Сейчас мы стояли и смотрели друг на друга, одни на темном пустынном берегу. Я придвинулся, чтобы разглядеть лицо Мери. Глаза у нее стали черными, цвета ночного неба, а пунцовые губы жалобно задрожали.
— Чего вы боитесь? — спросил я. — Не могу понять. Или вы думаете о том же?
— О чем?
— О том, что смерть Сью связана с войной.
— Нет, не совсем. Но мы работали вместе и занимались одним делом. Если Сью убили, то тот или те, кто убил ее, могут попытаться убить и меня. Я понимаю, что мои слова звучат по-детски, но я боюсь.
— Вы уже говорили, но, по-моему, у вас нет причин для страха. Или вы знаете больше, чем я?
— Нет, нет. Именно это-то и ужасно. Для того, что случилось, не было никаких причин.
— Ну хорошо. Если вы напуганы, почему бы вам не уехать с острова? Вернитесь к родным в Штаты. Многие не могут жить на Оаху, и вы, вероятно, тоже.
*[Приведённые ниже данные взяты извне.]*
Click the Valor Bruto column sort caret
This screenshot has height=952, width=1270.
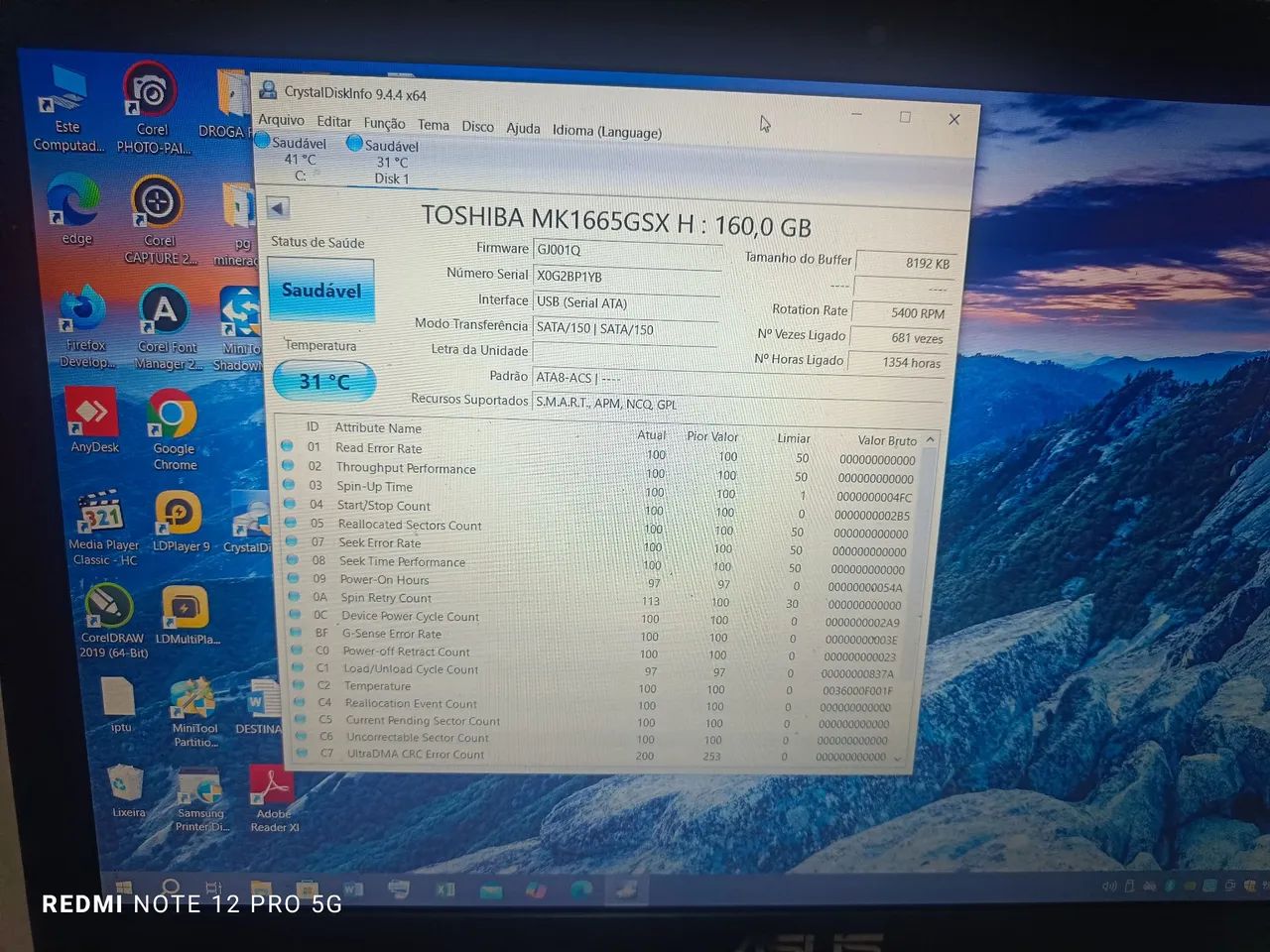point(929,438)

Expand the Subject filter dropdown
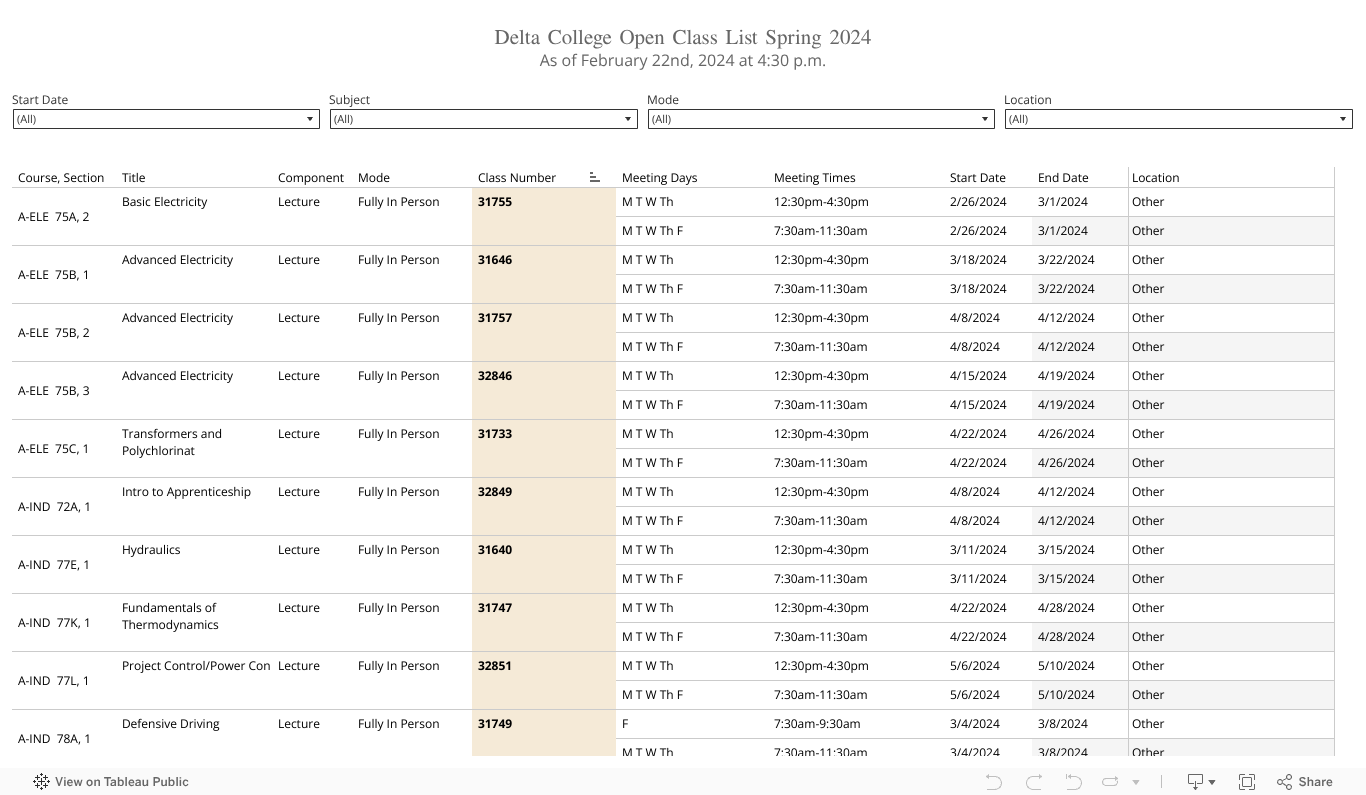coord(628,119)
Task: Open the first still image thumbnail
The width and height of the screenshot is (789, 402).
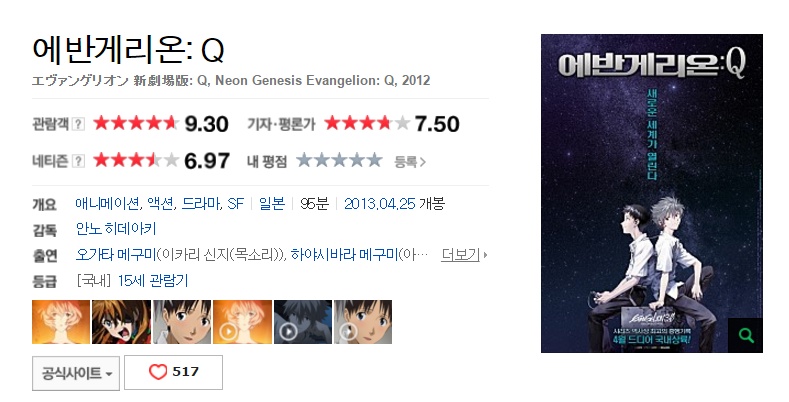Action: coord(61,322)
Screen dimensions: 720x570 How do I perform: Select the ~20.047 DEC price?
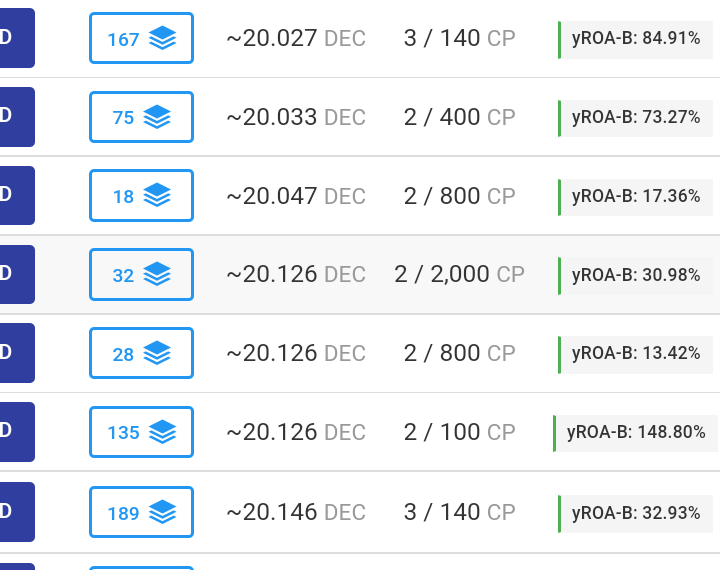[x=296, y=196]
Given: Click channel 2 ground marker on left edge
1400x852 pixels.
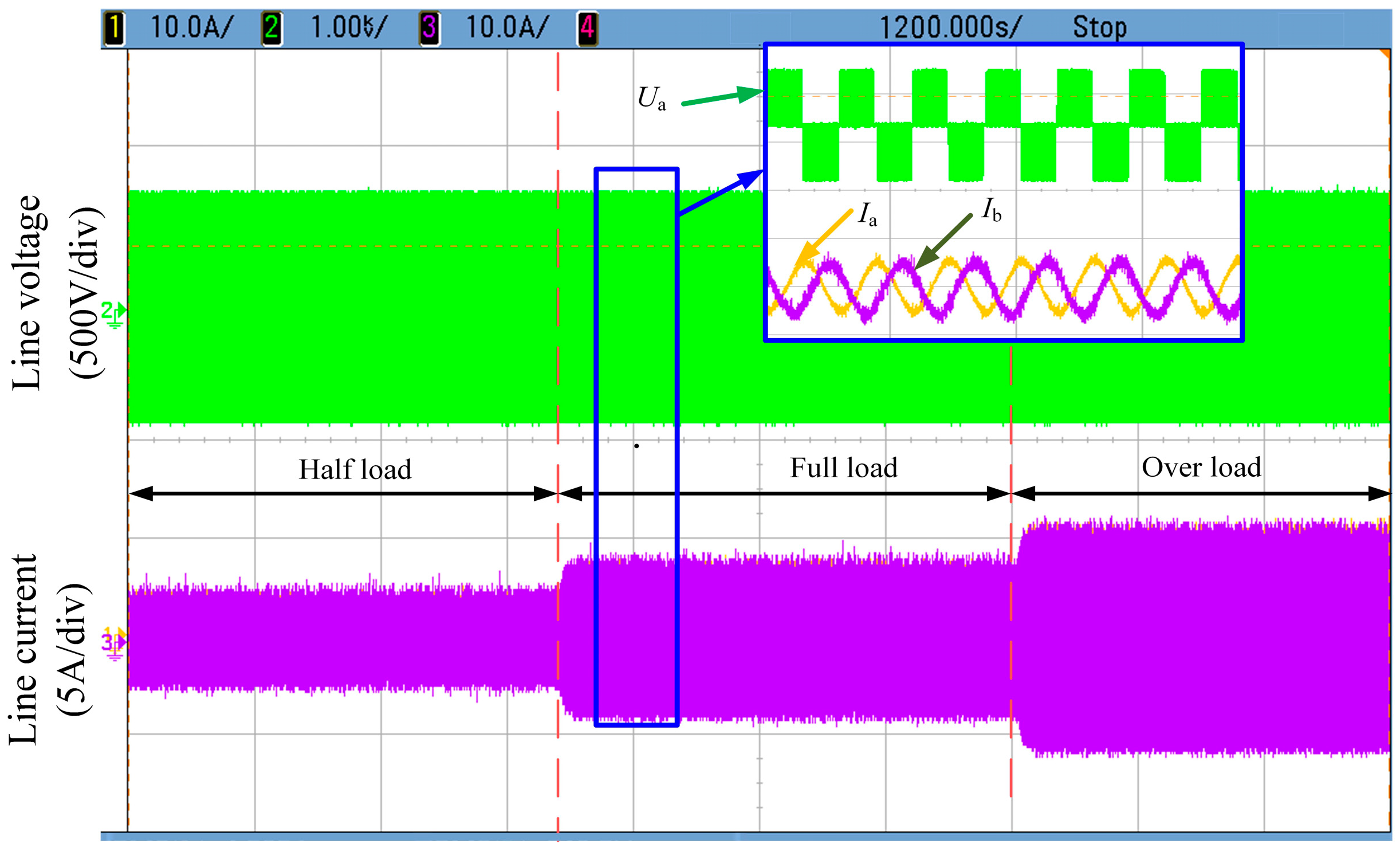Looking at the screenshot, I should (113, 315).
— Я уезжаю, — тихо, но решительно сказала Мери. — Без Сью я не смогу работать на радио. Утром я уволилась.
— Потерять сразу вас обеих — большой удар для радиостанции.
— Считаете меня предательницей?
— Чушь, — сказал я. — Человек должен сам распоряжаться собственной жизнью. Если на Оаху вам страшно, значит, надо уехать.
Вдалеке на берегу заговорили орудия. Мери прильнула ко мне, и я, обнимая ее за плечи, чувствовал, как напрягается в ее теле каждый нерв.
— Не бойтесь, — сказал я, — это у них обычная противовоздушная подготовка, тут это каждый вечер.
Трассирующие снаряды взмывали в небо светящимися шарами, будто запущенные жонглером, замысловатые и пугающие. Орудия затарахтели чаще, переходя на хриплое крещендо. Длинные белые лучи прожекторов прочесывали черную пустоту, перекрещиваясь и сплетаясь, подобно что-то судорожно нащупывающим пальцам.
Обхватив другой рукой Мери за талию, я заставил ее повернуться ко мне.
— Поцелуй меня, — попросила она.
Мы стояли под полосатым, как зебра, небом, обнявшись и ощущая лишь одурь и теплоту, до тех пор, пока грохот орудий и биение наших сердец не слились в едином ритме.